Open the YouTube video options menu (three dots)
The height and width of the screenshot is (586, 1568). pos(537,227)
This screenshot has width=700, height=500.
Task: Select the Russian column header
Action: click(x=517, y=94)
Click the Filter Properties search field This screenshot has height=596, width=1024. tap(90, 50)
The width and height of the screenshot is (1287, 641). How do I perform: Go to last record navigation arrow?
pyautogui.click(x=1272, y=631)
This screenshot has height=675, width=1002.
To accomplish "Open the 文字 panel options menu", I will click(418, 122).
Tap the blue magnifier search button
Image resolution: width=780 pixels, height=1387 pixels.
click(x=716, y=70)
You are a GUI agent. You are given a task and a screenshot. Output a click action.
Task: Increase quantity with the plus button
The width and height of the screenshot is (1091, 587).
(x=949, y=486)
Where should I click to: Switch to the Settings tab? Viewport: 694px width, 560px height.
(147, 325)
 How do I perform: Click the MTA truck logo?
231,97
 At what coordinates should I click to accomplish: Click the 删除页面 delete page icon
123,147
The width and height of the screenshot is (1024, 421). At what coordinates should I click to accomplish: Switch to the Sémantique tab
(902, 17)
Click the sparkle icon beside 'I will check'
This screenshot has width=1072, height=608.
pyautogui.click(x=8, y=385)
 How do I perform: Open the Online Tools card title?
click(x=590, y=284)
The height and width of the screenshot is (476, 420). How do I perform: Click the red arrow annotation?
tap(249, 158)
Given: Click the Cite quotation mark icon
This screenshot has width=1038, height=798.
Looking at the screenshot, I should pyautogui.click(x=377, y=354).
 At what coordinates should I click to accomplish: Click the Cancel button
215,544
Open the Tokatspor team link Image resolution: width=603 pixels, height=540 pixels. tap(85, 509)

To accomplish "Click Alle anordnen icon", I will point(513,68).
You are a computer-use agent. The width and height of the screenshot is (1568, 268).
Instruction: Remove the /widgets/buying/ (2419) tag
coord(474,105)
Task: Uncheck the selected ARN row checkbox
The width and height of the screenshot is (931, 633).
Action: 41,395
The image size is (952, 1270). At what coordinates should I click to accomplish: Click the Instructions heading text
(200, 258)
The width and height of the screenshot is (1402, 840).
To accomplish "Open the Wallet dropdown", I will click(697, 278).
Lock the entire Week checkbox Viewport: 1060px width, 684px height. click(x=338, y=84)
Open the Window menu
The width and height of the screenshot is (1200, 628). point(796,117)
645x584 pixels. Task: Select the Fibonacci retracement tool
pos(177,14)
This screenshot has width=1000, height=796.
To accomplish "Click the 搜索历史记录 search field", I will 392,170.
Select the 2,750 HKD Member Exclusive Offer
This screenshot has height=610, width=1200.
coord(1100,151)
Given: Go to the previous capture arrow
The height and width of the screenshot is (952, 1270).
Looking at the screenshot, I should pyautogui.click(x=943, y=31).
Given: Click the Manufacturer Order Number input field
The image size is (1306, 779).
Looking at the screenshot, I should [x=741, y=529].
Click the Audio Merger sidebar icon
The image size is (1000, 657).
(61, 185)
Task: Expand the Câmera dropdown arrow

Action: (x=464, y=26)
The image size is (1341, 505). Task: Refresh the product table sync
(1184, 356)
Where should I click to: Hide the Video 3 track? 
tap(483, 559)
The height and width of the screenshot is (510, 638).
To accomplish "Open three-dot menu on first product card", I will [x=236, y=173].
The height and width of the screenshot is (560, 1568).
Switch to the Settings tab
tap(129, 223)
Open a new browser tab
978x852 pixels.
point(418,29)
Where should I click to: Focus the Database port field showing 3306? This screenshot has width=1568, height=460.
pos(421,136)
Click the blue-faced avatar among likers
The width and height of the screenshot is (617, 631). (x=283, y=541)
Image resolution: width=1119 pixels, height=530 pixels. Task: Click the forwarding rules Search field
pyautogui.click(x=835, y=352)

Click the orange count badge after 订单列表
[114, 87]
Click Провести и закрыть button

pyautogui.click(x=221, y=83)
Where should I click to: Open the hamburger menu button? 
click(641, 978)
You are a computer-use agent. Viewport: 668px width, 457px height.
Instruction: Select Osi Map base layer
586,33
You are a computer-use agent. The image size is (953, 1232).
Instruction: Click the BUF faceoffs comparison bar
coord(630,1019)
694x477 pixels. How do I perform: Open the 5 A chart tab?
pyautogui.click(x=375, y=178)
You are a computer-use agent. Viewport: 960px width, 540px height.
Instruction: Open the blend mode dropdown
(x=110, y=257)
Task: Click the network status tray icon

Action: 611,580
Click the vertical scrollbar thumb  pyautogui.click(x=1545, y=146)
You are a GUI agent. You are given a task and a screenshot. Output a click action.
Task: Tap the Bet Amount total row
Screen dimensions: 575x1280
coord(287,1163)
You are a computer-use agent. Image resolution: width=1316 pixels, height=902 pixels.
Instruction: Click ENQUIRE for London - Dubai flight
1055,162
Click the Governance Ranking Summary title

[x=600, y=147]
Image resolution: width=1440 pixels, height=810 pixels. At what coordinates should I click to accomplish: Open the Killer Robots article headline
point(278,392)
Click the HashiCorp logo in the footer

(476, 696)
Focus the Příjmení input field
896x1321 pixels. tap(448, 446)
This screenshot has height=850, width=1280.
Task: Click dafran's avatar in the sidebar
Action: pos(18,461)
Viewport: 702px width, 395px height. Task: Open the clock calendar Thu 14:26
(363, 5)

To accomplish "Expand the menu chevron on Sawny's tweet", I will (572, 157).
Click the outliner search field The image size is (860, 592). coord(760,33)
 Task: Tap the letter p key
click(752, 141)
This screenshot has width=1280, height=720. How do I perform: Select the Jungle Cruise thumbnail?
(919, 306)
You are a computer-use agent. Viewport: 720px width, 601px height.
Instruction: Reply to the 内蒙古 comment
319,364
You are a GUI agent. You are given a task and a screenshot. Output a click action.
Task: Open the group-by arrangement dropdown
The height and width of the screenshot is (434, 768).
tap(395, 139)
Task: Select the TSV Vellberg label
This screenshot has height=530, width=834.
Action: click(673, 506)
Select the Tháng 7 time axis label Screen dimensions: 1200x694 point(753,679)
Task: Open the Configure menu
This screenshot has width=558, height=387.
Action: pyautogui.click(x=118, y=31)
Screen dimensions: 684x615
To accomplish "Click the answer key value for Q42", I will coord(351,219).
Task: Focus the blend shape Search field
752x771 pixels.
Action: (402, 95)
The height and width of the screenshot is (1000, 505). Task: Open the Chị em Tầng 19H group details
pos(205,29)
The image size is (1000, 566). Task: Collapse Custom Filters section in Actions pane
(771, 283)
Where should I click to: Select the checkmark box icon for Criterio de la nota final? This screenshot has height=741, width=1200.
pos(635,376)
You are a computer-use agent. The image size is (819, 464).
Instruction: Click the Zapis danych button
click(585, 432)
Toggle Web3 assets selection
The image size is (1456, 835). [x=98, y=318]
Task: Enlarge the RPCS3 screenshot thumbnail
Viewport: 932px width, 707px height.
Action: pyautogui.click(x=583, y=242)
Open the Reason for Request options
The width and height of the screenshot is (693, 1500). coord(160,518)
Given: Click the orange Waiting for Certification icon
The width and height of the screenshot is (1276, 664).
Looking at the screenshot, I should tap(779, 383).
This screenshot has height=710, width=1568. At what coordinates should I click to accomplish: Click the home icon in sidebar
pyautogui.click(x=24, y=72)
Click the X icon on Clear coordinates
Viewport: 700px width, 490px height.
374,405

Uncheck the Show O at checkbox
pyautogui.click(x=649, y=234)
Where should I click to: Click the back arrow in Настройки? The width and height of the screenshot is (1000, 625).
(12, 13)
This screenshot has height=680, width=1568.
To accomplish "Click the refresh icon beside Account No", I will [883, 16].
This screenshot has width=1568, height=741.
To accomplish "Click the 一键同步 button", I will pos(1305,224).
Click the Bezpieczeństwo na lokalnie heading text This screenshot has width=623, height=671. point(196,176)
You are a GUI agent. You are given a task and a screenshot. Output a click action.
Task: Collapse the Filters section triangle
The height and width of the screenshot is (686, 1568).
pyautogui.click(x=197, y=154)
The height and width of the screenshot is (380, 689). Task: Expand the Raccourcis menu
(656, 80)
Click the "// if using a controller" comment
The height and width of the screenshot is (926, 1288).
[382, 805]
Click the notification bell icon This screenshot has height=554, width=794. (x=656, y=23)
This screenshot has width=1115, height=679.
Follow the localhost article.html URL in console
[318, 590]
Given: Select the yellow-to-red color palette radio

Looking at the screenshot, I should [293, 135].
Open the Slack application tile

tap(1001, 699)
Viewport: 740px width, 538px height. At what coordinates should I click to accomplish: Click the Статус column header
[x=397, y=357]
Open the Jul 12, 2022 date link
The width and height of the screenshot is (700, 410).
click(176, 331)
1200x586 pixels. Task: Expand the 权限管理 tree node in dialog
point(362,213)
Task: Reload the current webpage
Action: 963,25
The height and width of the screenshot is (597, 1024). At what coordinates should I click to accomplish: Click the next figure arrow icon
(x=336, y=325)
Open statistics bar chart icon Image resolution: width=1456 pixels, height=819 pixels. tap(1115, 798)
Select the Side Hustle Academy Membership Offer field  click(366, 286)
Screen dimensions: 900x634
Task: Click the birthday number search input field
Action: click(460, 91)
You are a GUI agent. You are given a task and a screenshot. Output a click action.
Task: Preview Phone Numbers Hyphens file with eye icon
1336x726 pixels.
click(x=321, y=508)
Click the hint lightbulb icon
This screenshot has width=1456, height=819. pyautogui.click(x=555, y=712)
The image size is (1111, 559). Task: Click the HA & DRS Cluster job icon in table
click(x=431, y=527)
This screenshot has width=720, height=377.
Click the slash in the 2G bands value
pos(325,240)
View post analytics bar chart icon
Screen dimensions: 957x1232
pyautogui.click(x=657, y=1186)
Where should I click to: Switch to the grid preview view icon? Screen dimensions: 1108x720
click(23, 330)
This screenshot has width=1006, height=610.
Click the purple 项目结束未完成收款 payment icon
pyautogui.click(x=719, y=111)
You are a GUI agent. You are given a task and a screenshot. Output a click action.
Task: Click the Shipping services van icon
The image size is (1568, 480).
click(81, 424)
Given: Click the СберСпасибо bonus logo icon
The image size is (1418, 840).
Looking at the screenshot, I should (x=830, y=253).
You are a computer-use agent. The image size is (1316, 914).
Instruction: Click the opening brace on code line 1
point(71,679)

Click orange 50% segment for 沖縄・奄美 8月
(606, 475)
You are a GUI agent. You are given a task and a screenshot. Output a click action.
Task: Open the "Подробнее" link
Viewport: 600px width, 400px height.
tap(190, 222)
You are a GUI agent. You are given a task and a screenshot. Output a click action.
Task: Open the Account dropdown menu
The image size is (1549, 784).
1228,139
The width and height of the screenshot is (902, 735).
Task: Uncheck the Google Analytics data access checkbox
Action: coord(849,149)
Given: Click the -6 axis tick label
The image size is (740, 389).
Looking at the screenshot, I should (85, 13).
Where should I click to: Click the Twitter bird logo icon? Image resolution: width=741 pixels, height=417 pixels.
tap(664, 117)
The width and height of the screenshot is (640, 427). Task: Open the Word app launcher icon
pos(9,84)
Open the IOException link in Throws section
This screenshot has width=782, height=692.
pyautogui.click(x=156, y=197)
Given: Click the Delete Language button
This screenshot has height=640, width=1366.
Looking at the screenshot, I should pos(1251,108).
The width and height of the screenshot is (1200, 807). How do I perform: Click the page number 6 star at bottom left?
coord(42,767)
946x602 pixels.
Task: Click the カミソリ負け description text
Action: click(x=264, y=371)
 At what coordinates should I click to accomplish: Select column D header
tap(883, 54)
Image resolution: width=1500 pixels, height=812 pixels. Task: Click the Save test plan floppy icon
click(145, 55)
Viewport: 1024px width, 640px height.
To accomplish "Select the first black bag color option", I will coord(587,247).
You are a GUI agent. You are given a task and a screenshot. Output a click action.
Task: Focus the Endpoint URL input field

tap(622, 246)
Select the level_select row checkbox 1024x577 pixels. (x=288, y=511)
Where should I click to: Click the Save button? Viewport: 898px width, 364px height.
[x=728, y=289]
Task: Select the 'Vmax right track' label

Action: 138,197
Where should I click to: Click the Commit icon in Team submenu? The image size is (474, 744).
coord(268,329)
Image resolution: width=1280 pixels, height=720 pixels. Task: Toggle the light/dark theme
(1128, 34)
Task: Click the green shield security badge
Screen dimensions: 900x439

**What to do**
Each line above that contains "first" must be copied out.

**Answer box**
To accomplish "Open three-dot menu on first product card", I will [x=236, y=173].
To accomplish "Select the first black bag color option", I will coord(587,247).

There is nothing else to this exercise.